Sibanye in Lonmin buyout
SOUTH Africa’s Sibanye-Stillwater has agreed to buy Lonmin for about £285-million (R5.14-billion) in an all-share deal that drove shares in the troubled Londonlisted platinum miner up by more than a fifth.
Lonmin, the world’s thirdbiggest platinum producer, has been battling weak global platinum prices and soaring operating costs in South Africa, shrinking the company’s market value by 98% in the past five years.
After the announcement, Lonmin’s shares jumped 23%, while shares in Sibanye-Stillwater, which will become the world’s second-largest platinum producer on completion of the deal, fell 5% in Johannesburg.
“This is a bailout deal for Lonmin,” Nedbank precious metals analyst Leon Esterhuizen said.
“It makes for a good match, but it doesn’t resolve oversupply of the PGM [platinum group metals] industry.”

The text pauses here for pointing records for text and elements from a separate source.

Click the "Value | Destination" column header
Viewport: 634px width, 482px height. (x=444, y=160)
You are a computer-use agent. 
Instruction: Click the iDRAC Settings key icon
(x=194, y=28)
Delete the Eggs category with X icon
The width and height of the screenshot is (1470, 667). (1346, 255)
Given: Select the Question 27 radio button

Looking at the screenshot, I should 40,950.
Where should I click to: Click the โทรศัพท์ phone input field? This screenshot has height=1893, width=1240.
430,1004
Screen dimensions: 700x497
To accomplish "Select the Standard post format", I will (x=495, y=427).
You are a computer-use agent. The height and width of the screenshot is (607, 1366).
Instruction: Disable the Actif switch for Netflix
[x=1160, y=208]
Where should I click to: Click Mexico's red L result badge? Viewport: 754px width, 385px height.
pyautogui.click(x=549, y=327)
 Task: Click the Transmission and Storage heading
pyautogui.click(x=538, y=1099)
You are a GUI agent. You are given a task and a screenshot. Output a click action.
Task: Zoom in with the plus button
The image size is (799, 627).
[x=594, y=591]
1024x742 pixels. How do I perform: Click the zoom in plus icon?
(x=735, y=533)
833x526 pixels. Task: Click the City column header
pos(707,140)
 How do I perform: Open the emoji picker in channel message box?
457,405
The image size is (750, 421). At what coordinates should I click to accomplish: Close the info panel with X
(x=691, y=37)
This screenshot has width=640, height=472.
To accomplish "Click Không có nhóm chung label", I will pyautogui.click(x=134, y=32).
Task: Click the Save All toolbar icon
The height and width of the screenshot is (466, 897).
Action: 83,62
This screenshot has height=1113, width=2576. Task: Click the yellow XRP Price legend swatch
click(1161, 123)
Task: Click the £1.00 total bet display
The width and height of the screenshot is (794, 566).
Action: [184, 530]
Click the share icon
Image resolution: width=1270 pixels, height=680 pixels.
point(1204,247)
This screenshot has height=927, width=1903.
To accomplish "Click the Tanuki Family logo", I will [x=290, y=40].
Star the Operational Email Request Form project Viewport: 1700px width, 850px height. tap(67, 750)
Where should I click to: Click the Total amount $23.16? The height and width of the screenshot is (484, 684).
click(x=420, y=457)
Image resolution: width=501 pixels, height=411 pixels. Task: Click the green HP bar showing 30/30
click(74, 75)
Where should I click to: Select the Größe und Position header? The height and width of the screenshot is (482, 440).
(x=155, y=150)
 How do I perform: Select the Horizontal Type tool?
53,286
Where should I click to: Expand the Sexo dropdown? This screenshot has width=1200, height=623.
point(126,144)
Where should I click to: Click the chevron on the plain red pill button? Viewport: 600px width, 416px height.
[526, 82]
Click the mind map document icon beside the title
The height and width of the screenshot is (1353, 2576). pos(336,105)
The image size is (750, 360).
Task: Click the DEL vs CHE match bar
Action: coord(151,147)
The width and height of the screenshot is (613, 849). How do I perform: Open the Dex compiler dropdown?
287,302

Global platinum prices are trading around their lowest levels since early last year, under pressure from bloated supply and declining demand from the automotive industry.
Sibanye chief executive Neal Froneman said: “The flexibility inherent in the larger regional PGM footprint will create a more robust business, better able to withstand volatile PGM prices and exchange rates.”
Under the offer, Lonmin shareholders would receive 0.967 new Sibanye-Stillwater shares for each Lonmin share, the firms said.
Following completion of the deal Lonmin shareholders would hold about 11.3% of the enlarged group.
“While in some way I am sad, I am sure as hell that this is the right thing for the sustainability of the company,” Lonmin chief executive Ben Magara said.
Under Sibanye’s plans, Lonmin would put all of its older mines on care and maintenance, which means operations will stop but are kept in a condition to resume in future.
The plan involves cutting 12 600 jobs in the next three years, with a further 890 jobs at risk, a Sibanye presentation showed.
Lonmin now employs about 35 500 people.
The revised mine plan assumed “lower-for-longer” platinum prices, the presentation said.